1. L’Amérique a changé. C’est l’ultraconservateur Huntington qui le note, dans son dernier livre, Qui sommes-nous ?: l’Amérique n’est plus ce pays protestant, anglo-saxon, européen par tradition et blanc par vocation, qui ne pouvait imaginer voir un Noir se lancer un jour, sérieusement, dans la course à la Maison-Blanche. Les deux mandats de Bush ? Le virage ultradroitier du pays après le 11 Septembre ? Les campagnes des adversaires de l’avortement ou des partisans du créationnisme anti-Darwin ? On peut y voir, certes, une tendance lourde, un mouvement de fond. On peut aussi – c’est mon cas – y voir le sursaut, le baroud d’honneur, la mobilisation désespérée d’une Amérique qui sait qu’elle est en train de mourir mais qui retarde, tant qu’elle le peut, l’heure de s’en aviser et de rendre les armes.

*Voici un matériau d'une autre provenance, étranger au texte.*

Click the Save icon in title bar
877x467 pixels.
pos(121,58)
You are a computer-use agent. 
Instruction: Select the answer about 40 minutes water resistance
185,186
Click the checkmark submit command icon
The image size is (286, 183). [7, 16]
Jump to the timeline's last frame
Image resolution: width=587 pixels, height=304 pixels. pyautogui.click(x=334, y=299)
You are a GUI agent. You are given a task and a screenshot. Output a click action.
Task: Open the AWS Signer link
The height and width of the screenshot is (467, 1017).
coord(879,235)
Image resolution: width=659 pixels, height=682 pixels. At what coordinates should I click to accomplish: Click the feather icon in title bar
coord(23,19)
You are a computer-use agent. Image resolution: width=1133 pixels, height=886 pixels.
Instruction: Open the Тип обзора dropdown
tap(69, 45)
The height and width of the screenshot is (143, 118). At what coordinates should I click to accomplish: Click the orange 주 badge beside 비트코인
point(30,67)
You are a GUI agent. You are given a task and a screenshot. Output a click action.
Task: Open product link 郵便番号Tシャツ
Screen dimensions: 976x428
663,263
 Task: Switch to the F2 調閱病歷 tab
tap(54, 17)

2. Obama n’est pas un Noir ordinaire. Non qu’il soit « seulement » métis. Mais, contrairement à un Jesse Jackson ou à un Al Sharpton, contrairement à une Condi Rice qui était, comme eux, une descendante d’esclaves et porteuse donc, à ce titre, de la mémoire de la ségrégation, il est né, lui, d’un père kényan. La différence est énorme. Car le miroir qu’il tend à l’Amérique n’est plus celui de ces temps obscurs. L’image qu’il lui renvoie d’elle-même n’est plus celle d’une culpabilité ancestrale et, au fond, insupportable. Barack Obama peut l’emporter car il est le premier Afro-Américain à faire, par la grâce de sa naissance, un pas hors des deux rangs de ce qu’on appelle ici la « guerre civile » – et le premier qui, du coup, puisse jouer la carte, non de la condamnation, voire de la damnation, mais de la séduction et, comme il le répète sans cesse, de la réconciliation.

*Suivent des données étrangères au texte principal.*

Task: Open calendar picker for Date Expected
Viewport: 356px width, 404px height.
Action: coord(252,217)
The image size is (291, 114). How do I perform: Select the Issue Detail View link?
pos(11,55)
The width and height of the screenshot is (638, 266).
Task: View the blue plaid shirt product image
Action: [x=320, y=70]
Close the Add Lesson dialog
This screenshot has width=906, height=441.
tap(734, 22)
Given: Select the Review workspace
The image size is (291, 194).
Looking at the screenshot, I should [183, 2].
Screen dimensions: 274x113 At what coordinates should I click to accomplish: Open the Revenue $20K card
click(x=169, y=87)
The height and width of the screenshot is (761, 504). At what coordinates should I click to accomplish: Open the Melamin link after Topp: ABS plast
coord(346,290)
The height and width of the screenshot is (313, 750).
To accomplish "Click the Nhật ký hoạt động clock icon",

3. Il est bon. Je veux dire qu’il est, non seulement le plus charismatique (de cela, nul ne doute), mais le plus doué des politiciens produits par la machine démocrate depuis longtemps. Rendez-vous à Denver (Colorado), swing state par excellence, où il survendra, en août, le fait qu’il ait choisi cet État, pas un autre, comme théâtre de son sacre. Rendez-vous en Floride, autre État bascule, où il est déjà en campagne contre la perspective, imprudemment encouragée par son rival, de forages pétroliers offshore. Écoutez-le, dans le Nevada, trouver les mots qui touchent la fibre de ces patriotes de première, deuxième, génération qu’on appelle les Hispaniques. Et je ne parle pas de cette grande première qu’est l’attribution à un comité spécial (et présidé, excusez du peu, par la dernière des Kennedy !) de la responsabilité du choix du futur vice-président : le gouverneur du Nouveau-Mexique ? le sénateur Jim Webb, vétéran du Vietnam ? le gouverneur Strickland comme un clin d’œil aux blue collars ? Bill Ritter, pour les catholiques ? il y a, dans le principe même de ce trébuchet politique donné en spectacle à l’entière Amérique, le plus habile, le plus rusé et, à l’arrivée, le plus rentable des tributs payés à l’incontournable bizarrerie de son système électoral.

J’ai été l’un des premiers à prendre acte, ici, il y a quatre ans, après l’avoir entendu, puis rencontré, à Boston, de l’apparition du météore Obama. Puissé-je, aujourd’hui, ne pas me tromper non plus en annonçant qu’il aura, très vite maintenant, le visage des États-Unis. En tout cas, je prends date.